* **Material supplied**
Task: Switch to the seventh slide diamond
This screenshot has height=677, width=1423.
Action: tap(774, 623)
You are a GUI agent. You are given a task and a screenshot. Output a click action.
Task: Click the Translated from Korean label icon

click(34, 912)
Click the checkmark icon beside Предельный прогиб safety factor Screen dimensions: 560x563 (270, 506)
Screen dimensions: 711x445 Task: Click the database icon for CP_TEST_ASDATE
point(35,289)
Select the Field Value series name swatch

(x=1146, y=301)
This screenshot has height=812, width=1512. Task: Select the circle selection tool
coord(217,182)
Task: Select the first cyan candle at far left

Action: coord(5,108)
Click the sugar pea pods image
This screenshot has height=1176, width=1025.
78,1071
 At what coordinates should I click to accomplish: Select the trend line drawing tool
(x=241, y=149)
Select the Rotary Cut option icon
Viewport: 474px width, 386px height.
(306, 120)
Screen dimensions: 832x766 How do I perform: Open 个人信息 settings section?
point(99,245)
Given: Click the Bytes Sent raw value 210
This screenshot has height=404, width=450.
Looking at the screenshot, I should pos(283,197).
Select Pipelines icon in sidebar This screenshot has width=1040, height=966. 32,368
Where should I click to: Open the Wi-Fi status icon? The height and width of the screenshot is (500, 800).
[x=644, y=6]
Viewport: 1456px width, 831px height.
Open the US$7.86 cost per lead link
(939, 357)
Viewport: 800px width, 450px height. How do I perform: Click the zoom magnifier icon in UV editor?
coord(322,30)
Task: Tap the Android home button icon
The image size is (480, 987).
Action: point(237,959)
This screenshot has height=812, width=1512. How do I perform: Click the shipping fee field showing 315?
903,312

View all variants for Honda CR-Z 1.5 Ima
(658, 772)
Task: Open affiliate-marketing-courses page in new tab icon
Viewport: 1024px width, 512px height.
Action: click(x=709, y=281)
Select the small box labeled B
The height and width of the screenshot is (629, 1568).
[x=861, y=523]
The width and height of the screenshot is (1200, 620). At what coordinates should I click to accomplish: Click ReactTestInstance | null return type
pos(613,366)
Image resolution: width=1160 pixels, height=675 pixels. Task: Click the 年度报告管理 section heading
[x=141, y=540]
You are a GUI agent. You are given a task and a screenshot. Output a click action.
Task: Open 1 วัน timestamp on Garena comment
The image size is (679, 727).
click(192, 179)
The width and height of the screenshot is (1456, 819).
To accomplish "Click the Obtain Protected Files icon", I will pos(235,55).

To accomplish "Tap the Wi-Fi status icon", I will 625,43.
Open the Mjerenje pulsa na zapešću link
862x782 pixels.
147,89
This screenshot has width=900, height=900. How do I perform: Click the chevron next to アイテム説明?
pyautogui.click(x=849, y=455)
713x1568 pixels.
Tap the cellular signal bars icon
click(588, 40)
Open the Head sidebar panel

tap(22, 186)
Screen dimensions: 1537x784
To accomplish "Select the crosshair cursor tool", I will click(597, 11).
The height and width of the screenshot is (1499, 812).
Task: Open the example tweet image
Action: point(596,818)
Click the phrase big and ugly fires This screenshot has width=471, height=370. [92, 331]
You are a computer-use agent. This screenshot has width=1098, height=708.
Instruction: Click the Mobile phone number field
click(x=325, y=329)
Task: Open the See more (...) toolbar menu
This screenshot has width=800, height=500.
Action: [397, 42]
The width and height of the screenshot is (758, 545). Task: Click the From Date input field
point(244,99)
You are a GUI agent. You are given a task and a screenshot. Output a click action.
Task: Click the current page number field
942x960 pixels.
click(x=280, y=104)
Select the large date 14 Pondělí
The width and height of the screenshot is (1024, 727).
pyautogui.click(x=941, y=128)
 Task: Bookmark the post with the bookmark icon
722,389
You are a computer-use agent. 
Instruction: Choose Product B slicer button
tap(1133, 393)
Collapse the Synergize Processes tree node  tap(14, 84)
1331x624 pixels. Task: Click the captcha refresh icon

* **What is required**
Could you copy each line from the listing that has the word "computer" in it?

* **Expected output**
You are a computer-use agent. This screenshot has width=1098, height=708.
You are a computer-use agent. 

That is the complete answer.